National Museum of African American History and Culture in Washington, D.C. (Photo from www.architecturalrecord.com)
National Museum of African American History and Culture in Washington, D.C. (Photo from www.architecturalrecord.com)

The admission of Kansas to the Union as a free state in 1861 was one of several factors that led to the American Civil War. From its beginning as a territory, Kansas has been a battleground over civil rights. As Commentator Rex Buchanan discovered, some of the state's civil rights history is now on display in the nation's capital.


Commentator Rex Buchanan is a writer, traveler and director emeritus of the Kansas Geological Survey. He lives in Lawrence.

Learn more about the National Museum of African American History and Culture here.

(Transcript)

A few weeks ago I visited the National Museum of African American History and Culture in Washington, D.C.  Almost exactly one-year old, it’s an incredible place, architecturally impressive with almost-overwhelming exhibits and displays.  The collection includes everything from Nat Turner’s Bible to Chuck Berry’s Cadillac, all telling the story of the African-American experience in this country.

As I turned a corner on one of the museum’s floors, I came face-to-face with a startlingly familiar feature: a replica of a full-size, bright yellow and brown historic highway sign from Kansas.  It looked like the markers you see all along the highways in the state, the ones that tell a paragraph-long story about a local historic event.

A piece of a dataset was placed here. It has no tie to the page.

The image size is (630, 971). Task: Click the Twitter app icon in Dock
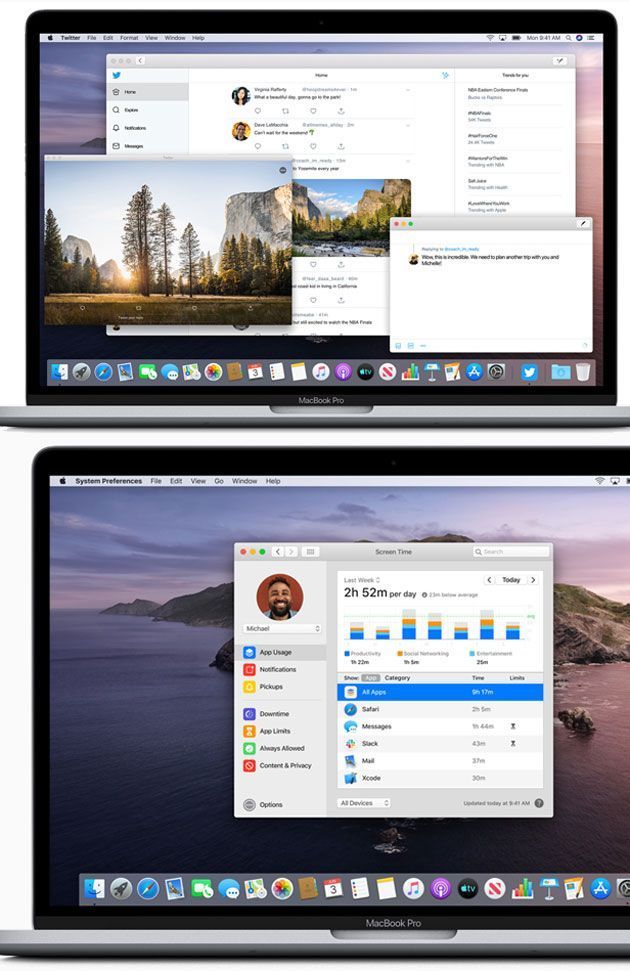click(529, 372)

The one in the museum was titled simply “Nicodemus,” part of an exhibit about all-black towns in the country.  You probably know the story of Nicodemus, a community in Graham County in north-central Kansas that was created by black settlers in the 1870s.  The first all-black settlement on the Great Plains, the town is now a national historic landmark.

Not far from that highway sign in the museum was an exhibit on the civil rights movement.  It included, not surprisingly, a display about the Supreme Court’s Brown versus Board of Education decision in 1954.  That decision, which outlawed separate but equal educational facilities, is commemorated at a national historic site in Topeka.

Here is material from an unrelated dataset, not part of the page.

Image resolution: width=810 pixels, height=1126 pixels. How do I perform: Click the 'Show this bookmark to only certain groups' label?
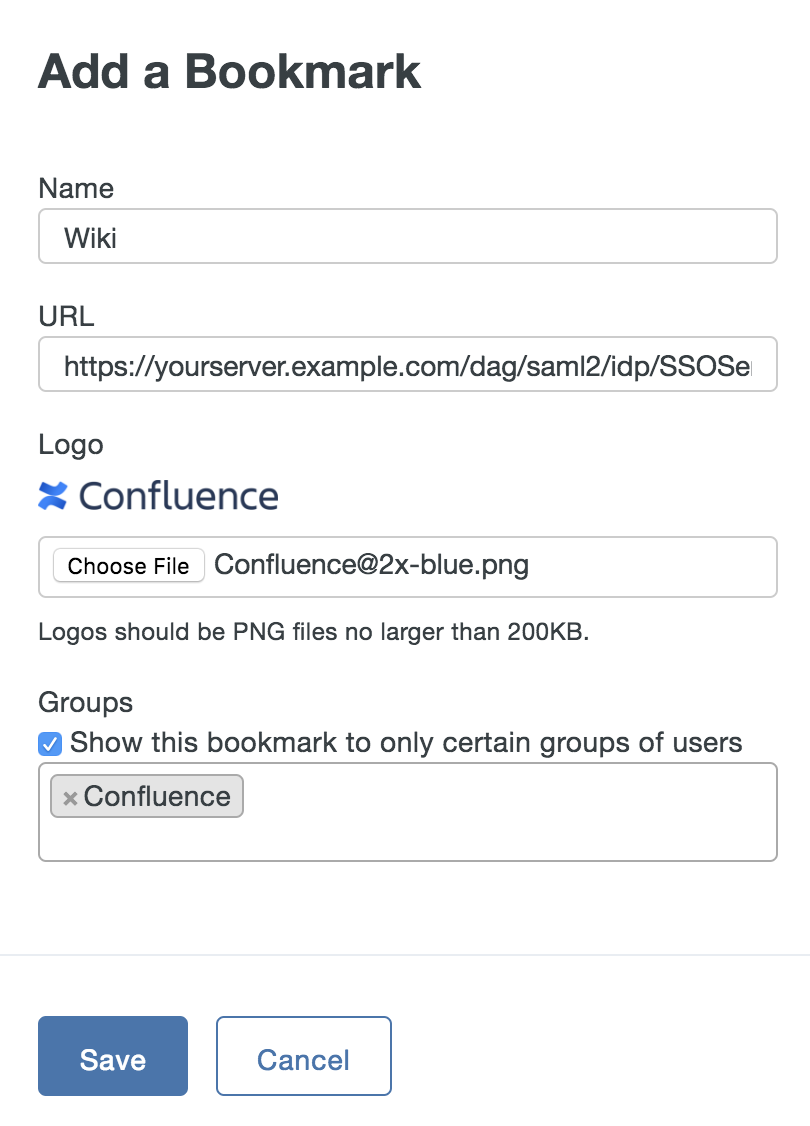(406, 743)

But then I saw something from Kansas in the museum that did surprise me a little.  It was a photo and description of a 1958 sit-in at the Dockum drugstore in Wichita.  Most people know about sit-ins and protests at drugstores and restaurants in the 1960s, attempts to end segregated services.  Probably the best known sit-in occurred at a Woolsworth’s lunch-counter in Greensboro, North Carolina, in 1960.

The one in Wichita was two years earlier.  After black students showed up for a month, asking to be served at the drugstore’s restaurant, the owners gave in, paving the way for desegregation, not only at that drug store, but in other places in Wichita and the rest of Kansas.

Right after I visited the museum, I listened to a podcast featuring Kansas historian Virgil Dean.  Called the Free State Myth, the podcast reflected on that Wichita drugstore sit-in, along with other stories related to race in Kansas.  Because of our early history as a free state, Kansans like to think of their state as progressive, a pioneer on the right side of history.

But that podcast and the exhibits at the National Museum make it clear that it’s not so simple.  We could probably look at Brown versus Board of Education and the Dockum drug store sit-in as victories, but they were only victories because there were problems to be dealt with in the first place.

Recent events have made it strikingly clear that racial issues continue to divide this country in a fundamental way.  The new museum on the mall describes that divide, how it came to be.  And it serves as a reminder that, for better AND worse, Kansas is part of that story.